If a line in the entries below includes "Expand", show that line.

[Saved entries]
§

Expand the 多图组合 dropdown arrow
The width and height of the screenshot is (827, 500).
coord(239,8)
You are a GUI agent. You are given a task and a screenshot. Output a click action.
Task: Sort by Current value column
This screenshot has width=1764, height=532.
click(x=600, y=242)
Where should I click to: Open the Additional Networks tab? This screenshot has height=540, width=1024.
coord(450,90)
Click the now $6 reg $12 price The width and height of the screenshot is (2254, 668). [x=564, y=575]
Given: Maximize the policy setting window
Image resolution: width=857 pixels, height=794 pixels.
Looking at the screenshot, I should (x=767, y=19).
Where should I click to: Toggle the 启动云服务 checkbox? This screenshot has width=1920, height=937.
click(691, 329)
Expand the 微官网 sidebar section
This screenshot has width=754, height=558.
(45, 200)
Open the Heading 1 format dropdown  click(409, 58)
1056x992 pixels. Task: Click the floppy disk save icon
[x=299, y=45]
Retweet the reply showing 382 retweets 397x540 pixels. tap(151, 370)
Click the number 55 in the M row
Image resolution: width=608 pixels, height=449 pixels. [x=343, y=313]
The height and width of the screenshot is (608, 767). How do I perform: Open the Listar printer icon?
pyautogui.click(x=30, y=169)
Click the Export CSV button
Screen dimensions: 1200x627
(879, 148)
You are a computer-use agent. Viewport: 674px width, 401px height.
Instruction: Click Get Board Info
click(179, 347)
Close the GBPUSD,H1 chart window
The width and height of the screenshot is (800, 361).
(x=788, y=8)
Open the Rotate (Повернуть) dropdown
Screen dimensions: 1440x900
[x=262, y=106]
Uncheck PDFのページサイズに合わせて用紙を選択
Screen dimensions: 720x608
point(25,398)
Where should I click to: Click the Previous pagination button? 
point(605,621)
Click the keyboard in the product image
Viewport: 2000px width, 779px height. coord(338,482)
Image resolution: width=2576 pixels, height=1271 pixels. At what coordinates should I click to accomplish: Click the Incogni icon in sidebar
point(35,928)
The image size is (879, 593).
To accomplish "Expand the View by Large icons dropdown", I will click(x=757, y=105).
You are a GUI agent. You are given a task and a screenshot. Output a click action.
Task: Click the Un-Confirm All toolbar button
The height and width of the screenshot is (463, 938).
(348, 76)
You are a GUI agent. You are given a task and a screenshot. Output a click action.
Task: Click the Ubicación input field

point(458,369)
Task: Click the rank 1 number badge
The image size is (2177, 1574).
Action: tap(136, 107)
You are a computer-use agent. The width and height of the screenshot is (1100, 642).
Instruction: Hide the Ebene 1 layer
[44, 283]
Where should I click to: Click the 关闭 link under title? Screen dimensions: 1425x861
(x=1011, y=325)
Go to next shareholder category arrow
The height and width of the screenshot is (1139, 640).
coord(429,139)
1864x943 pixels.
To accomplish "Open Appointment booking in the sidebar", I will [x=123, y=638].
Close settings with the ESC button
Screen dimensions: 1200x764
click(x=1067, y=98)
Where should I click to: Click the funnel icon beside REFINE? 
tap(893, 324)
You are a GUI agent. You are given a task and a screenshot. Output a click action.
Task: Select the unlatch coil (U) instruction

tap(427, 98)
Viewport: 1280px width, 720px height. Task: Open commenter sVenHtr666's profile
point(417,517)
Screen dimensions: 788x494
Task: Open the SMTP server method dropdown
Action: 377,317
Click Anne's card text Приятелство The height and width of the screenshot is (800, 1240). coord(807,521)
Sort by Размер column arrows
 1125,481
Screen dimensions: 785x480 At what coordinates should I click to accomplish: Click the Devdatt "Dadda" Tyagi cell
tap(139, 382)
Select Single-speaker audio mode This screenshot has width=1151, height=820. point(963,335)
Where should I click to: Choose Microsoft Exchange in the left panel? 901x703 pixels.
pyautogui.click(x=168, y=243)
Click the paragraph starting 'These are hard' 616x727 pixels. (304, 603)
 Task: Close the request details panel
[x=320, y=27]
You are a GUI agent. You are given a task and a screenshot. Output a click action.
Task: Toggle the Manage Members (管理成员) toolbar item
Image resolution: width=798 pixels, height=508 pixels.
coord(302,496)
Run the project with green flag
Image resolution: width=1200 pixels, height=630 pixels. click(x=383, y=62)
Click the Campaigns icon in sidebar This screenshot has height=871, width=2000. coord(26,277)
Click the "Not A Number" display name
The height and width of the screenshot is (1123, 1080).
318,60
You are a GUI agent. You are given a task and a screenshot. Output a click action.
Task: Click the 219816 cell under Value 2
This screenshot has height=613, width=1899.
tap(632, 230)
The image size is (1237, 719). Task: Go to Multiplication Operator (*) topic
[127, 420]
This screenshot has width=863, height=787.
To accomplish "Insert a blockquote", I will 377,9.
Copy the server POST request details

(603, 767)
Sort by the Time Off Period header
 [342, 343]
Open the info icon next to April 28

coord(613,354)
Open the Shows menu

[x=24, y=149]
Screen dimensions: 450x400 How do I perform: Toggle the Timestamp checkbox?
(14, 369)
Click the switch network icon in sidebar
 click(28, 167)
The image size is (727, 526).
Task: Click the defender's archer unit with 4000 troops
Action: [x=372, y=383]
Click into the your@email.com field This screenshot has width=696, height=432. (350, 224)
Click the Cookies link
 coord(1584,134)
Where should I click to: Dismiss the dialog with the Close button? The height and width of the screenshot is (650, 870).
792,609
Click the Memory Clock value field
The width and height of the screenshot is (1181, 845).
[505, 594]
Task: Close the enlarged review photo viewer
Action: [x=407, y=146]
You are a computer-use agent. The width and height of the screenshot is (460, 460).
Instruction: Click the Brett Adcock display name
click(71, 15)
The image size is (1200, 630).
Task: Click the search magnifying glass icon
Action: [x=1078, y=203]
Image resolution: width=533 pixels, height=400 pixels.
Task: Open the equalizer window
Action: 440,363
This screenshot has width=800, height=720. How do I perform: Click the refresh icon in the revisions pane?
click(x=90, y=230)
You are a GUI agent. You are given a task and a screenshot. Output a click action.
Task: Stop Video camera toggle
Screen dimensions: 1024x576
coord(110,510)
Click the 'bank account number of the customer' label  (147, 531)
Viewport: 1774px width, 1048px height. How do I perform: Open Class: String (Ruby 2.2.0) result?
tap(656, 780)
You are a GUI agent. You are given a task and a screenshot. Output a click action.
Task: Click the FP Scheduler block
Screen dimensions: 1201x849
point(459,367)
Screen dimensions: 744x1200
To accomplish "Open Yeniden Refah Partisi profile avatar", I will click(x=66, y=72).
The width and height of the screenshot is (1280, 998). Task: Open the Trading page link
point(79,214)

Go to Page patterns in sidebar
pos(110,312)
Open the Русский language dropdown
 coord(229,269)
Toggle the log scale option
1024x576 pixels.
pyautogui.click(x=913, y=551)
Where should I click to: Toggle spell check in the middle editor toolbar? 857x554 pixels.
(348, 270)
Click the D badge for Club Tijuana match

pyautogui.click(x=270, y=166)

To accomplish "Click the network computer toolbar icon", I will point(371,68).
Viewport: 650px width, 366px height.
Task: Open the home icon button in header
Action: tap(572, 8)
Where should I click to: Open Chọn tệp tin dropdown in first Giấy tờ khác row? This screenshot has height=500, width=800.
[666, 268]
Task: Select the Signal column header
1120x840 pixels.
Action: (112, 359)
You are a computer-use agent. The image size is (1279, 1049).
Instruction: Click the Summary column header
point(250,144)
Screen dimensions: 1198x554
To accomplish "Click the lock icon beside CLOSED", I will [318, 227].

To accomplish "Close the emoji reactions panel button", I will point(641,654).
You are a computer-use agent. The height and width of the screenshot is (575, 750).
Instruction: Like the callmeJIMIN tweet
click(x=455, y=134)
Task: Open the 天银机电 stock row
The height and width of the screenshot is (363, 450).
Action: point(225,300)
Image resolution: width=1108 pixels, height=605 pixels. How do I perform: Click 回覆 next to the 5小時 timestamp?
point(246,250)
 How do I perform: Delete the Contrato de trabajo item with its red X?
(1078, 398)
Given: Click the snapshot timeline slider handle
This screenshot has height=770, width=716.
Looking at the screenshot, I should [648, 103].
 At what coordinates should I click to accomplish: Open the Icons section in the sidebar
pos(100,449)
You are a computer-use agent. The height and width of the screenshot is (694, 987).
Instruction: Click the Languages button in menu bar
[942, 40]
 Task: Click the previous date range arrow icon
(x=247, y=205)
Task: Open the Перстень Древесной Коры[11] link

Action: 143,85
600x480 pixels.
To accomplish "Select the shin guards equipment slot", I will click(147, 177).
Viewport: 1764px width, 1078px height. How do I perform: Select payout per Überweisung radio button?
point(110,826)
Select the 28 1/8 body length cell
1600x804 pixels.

§

▶ **Result of this exercise**
Expand the 多图组合 dropdown arrow
Expand the 微官网 sidebar section
To accomplish "Expand the View by Large icons dropdown", I will click(x=757, y=105).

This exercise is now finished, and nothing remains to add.